*Exercise details*: Which lines in the data below contain the word "computer"? Return each of them.
---*---
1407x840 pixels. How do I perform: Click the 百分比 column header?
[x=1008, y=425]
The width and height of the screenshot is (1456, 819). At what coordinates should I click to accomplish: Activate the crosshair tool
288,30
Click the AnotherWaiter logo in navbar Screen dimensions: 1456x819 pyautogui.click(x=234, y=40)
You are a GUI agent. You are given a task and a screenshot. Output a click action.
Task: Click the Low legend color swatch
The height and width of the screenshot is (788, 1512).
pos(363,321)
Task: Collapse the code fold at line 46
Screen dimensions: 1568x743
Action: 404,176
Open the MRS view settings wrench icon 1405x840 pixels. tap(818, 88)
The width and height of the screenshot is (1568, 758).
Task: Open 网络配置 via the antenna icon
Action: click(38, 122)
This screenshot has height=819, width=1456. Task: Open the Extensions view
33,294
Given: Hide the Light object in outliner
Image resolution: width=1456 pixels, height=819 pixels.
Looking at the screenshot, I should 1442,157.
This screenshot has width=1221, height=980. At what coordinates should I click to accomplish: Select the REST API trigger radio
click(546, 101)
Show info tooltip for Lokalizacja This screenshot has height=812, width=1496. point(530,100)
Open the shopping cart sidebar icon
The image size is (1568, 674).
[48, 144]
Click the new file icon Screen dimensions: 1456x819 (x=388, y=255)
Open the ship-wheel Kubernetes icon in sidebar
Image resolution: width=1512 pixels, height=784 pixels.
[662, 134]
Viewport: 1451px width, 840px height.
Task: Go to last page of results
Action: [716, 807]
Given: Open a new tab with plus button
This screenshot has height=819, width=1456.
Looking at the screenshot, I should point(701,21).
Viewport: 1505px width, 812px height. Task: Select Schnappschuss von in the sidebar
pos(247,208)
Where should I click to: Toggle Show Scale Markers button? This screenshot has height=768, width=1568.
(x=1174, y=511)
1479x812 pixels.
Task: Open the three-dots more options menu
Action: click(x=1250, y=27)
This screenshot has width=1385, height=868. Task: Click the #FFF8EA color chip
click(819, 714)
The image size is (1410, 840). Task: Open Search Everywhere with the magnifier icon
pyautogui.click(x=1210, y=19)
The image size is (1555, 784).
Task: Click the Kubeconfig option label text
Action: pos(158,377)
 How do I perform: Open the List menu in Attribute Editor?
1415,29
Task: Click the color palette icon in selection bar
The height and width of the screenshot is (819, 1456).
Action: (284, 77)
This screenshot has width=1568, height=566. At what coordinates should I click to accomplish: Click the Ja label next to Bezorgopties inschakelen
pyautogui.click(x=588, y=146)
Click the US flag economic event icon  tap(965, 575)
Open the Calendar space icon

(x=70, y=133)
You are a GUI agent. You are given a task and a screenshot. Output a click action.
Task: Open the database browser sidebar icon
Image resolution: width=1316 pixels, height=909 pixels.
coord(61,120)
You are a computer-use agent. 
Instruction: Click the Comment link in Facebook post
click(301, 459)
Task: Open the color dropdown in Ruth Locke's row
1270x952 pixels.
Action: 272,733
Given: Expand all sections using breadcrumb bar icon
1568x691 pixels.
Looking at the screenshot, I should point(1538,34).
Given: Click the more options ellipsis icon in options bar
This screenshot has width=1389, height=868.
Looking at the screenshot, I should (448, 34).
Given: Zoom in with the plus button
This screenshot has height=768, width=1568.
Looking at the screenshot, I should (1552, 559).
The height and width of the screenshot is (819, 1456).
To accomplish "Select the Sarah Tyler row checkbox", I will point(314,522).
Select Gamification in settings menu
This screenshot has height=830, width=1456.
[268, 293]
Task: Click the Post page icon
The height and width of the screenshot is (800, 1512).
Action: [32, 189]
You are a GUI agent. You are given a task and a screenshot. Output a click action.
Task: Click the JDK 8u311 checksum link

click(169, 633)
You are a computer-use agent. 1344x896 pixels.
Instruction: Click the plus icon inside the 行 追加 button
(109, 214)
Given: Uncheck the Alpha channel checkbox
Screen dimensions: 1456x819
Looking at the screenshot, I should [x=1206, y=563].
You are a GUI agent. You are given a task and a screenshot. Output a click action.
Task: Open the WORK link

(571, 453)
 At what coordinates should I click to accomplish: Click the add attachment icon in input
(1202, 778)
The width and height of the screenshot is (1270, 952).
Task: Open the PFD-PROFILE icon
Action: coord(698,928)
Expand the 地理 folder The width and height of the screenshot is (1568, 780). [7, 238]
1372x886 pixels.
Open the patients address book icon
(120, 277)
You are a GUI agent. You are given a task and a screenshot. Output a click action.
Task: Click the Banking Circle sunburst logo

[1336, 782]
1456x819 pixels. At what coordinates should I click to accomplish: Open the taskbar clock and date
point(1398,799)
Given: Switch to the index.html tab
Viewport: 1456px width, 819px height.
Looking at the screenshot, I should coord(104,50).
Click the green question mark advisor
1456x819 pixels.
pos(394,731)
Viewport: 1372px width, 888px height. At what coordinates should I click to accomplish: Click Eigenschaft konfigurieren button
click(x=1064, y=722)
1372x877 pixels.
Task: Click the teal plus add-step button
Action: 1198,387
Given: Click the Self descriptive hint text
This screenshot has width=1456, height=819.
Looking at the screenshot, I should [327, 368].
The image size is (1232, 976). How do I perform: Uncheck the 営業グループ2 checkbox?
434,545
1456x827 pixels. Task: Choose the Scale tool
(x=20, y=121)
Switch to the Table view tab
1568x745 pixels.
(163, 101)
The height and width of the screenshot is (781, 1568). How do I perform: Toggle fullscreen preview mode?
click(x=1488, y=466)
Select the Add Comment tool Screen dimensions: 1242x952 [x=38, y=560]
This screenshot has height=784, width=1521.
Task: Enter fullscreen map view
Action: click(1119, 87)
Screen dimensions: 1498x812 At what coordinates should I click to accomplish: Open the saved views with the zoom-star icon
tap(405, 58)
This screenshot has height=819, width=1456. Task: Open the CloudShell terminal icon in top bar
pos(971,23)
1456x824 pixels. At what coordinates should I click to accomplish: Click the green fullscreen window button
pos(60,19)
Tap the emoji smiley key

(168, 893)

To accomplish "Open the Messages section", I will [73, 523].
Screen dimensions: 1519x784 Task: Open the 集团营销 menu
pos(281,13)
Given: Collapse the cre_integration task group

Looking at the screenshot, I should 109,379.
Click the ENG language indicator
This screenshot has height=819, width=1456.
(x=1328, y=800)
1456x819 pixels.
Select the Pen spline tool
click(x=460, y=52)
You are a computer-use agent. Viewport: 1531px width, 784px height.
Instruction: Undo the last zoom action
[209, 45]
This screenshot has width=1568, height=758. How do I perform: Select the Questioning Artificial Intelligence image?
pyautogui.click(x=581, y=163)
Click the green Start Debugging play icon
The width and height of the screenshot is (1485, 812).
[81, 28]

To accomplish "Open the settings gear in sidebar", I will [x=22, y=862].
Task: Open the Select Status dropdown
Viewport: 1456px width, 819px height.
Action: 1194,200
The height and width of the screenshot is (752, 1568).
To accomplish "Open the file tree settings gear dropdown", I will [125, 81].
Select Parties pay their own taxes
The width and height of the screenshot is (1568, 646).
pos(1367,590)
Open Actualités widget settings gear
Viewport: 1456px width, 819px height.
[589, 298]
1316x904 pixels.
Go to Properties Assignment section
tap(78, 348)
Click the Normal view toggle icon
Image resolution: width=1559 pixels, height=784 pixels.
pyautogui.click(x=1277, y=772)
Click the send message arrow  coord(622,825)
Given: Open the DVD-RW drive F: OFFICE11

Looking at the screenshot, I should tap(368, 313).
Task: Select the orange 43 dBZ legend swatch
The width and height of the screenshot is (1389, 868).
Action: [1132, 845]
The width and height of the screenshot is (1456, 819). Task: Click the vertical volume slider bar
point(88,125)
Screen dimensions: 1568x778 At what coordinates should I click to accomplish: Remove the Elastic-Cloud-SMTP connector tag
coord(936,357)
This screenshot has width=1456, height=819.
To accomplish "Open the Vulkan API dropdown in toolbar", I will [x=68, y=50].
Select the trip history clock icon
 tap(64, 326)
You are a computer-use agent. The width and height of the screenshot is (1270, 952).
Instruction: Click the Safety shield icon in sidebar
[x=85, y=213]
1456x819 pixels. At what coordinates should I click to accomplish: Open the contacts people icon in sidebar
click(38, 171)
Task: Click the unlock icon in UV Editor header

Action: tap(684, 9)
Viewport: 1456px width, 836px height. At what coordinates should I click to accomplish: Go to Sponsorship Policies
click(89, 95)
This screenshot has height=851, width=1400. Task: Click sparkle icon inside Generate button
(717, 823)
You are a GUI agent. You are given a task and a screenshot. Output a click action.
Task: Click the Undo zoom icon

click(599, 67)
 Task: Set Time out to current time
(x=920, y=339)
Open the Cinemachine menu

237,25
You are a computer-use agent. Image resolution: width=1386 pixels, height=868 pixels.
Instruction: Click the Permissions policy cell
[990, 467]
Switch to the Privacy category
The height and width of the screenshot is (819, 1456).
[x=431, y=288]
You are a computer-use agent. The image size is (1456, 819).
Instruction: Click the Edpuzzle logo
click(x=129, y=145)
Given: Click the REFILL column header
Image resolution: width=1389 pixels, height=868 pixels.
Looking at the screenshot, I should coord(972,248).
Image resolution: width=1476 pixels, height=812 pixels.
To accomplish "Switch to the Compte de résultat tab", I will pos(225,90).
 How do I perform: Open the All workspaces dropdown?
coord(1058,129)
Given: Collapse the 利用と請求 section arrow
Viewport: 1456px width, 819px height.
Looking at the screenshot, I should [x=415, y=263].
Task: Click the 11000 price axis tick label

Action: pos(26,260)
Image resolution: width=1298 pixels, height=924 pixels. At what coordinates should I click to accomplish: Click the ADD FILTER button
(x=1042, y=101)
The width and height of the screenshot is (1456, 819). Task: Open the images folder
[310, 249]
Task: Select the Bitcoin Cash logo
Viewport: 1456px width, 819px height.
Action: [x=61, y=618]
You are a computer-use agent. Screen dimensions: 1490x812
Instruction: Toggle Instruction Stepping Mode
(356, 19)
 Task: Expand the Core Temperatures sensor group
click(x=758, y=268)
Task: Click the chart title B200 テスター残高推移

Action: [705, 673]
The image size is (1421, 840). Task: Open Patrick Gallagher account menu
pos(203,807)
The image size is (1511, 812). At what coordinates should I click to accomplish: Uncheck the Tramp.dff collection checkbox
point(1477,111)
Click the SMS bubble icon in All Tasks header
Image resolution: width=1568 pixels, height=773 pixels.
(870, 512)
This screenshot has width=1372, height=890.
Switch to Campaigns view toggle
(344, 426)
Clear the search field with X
---*---
*Output for this task*:
You are a computer-use agent. 
You are a computer-use agent. 1344x896 pixels.
You are a computer-use agent. Viewport: 1531px width, 784px height.
You are a computer-use agent. The width and height of the screenshot is (1270, 952).
You are a computer-use agent. Image resolution: width=1386 pixels, height=868 pixels.
You are a computer-use agent. The image size is (1456, 819).
You are a computer-use agent. Screen dimensions: 1490x812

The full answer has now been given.